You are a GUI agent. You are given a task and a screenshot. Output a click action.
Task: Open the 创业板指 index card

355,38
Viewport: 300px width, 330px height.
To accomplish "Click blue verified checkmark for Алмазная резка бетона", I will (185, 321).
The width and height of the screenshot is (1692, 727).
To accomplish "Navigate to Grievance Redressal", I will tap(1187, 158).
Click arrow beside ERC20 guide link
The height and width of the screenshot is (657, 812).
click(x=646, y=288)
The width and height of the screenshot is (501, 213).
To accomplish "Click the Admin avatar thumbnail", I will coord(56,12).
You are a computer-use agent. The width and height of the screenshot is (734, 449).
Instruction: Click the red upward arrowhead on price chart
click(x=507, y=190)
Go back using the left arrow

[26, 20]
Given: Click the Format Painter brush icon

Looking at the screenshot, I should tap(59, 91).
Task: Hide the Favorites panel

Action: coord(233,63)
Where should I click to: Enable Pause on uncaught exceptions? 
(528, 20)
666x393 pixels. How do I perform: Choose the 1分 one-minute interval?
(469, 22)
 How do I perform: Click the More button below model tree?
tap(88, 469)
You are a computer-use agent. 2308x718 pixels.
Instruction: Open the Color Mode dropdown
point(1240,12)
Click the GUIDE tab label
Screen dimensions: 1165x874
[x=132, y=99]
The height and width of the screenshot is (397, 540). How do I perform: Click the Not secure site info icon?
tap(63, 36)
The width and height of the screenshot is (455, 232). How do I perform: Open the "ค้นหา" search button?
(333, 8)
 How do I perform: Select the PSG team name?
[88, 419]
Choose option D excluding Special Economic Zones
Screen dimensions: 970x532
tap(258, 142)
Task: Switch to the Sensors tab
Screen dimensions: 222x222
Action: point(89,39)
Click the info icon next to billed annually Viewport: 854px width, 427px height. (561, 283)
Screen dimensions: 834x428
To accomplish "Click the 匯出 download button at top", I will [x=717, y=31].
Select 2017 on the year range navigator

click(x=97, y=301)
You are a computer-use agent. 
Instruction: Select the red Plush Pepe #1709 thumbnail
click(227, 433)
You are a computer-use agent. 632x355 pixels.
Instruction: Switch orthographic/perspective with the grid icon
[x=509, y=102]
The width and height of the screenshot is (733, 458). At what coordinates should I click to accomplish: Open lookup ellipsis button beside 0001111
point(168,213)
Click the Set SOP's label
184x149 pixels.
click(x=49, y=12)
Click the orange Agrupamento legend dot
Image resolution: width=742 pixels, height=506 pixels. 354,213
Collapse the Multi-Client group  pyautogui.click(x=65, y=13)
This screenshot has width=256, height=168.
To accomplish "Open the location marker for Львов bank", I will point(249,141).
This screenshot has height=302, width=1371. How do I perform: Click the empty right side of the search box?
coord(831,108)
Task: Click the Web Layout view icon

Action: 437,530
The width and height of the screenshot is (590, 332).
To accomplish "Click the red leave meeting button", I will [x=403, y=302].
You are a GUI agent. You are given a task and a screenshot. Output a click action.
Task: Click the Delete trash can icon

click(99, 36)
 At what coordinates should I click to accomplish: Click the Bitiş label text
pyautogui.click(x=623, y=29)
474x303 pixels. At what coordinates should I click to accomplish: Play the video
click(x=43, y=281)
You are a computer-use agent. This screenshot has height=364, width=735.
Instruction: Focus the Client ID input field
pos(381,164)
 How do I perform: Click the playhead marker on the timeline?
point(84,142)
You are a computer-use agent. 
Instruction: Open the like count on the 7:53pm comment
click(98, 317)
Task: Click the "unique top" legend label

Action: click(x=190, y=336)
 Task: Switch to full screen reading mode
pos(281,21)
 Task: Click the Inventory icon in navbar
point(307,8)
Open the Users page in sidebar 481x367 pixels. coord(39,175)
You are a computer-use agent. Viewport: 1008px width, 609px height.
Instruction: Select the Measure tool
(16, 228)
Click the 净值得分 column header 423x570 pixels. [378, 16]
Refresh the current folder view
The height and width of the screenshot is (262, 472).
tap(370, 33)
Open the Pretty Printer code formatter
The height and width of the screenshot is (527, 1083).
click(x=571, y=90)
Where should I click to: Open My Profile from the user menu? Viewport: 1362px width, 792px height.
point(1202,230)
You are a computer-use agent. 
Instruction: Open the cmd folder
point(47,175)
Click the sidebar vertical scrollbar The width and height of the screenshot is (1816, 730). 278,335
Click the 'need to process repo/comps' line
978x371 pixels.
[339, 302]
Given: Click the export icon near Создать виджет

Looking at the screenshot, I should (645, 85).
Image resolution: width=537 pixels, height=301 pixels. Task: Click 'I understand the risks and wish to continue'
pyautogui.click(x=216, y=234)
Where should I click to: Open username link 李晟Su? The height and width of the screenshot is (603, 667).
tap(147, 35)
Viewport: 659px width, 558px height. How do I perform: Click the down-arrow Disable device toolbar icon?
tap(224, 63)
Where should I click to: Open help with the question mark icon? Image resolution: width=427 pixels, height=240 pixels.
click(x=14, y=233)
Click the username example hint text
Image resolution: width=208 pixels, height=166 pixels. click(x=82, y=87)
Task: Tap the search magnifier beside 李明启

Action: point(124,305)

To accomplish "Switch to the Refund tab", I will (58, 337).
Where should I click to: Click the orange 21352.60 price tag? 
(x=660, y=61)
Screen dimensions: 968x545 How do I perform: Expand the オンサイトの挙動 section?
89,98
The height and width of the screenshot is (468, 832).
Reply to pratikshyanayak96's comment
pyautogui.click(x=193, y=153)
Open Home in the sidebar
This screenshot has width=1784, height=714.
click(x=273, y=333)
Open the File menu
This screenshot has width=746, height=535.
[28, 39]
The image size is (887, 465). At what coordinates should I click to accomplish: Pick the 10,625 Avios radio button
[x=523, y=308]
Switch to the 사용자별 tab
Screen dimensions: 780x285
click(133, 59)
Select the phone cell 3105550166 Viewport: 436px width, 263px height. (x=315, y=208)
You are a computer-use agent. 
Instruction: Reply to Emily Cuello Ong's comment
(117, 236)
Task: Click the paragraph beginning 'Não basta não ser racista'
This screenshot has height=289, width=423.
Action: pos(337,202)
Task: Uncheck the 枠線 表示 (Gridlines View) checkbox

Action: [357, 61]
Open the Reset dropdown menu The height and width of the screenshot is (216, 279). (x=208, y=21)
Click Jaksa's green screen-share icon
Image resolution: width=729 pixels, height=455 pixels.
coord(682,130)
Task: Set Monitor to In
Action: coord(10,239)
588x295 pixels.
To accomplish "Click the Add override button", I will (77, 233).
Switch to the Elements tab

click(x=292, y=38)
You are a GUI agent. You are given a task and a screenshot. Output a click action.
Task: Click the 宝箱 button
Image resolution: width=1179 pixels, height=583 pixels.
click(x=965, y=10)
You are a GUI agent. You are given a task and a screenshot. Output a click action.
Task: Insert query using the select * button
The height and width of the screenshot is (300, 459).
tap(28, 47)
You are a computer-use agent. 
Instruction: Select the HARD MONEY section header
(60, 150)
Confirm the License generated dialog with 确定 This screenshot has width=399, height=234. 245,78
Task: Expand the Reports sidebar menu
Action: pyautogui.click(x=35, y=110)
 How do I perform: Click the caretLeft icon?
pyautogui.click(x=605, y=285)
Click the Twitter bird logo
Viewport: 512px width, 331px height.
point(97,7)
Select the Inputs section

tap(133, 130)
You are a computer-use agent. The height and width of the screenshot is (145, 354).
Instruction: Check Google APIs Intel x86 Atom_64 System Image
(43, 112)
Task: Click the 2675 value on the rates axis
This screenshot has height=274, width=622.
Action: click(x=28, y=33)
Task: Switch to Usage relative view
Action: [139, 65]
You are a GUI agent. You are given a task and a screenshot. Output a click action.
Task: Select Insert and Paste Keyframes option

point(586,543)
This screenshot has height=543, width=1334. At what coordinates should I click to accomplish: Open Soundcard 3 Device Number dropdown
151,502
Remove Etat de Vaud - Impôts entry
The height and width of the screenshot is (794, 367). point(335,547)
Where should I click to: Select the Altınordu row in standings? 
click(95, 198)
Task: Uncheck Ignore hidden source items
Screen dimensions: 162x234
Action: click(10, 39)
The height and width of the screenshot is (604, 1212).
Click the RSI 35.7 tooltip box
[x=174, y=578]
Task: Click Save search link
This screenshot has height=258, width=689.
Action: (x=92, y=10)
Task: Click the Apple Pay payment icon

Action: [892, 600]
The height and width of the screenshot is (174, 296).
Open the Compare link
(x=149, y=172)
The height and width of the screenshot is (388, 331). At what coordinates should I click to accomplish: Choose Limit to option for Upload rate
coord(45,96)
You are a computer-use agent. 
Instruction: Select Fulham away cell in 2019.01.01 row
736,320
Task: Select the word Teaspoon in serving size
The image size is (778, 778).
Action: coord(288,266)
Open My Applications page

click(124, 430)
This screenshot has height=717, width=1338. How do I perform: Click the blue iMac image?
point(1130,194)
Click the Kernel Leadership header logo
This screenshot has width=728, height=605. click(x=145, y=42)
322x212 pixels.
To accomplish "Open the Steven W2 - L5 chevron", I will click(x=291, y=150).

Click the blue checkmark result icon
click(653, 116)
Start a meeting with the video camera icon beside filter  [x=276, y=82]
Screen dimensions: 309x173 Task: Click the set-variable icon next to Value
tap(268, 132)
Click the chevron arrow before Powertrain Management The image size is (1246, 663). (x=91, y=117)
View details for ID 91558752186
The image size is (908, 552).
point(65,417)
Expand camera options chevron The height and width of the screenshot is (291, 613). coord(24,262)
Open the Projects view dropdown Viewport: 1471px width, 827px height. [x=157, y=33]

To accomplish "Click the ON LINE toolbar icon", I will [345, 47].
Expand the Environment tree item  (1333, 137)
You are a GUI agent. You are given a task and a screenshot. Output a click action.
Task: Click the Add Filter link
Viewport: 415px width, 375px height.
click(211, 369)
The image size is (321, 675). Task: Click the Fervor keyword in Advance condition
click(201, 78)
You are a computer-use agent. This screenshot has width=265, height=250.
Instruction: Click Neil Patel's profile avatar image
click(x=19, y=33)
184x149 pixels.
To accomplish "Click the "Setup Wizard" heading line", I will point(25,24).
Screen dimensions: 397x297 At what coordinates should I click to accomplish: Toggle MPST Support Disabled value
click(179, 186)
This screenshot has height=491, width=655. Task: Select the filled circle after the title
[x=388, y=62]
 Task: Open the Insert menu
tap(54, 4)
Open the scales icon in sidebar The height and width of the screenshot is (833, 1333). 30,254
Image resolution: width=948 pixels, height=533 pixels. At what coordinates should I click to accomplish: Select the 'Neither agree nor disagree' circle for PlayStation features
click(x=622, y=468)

▸ TASK TO COMPLETE
Repeat the records above line by line, from the first line through the line that contains "You are a computer-use agent. The width".

▸ EXPECTED ANSWER
You are a GUI agent. You are given a task and a screenshot. Output a click action.
Task: Open the 创业板指 index card

355,38
Viewport: 300px width, 330px height.
To accomplish "Click blue verified checkmark for Алмазная резка бетона", I will (185, 321).
The width and height of the screenshot is (1692, 727).
To accomplish "Navigate to Grievance Redressal", I will tap(1187, 158).
Click arrow beside ERC20 guide link
The height and width of the screenshot is (657, 812).
click(x=646, y=288)
The width and height of the screenshot is (501, 213).
To accomplish "Click the Admin avatar thumbnail", I will coord(56,12).
You are a computer-use agent. The width and height of the screenshot is (734, 449).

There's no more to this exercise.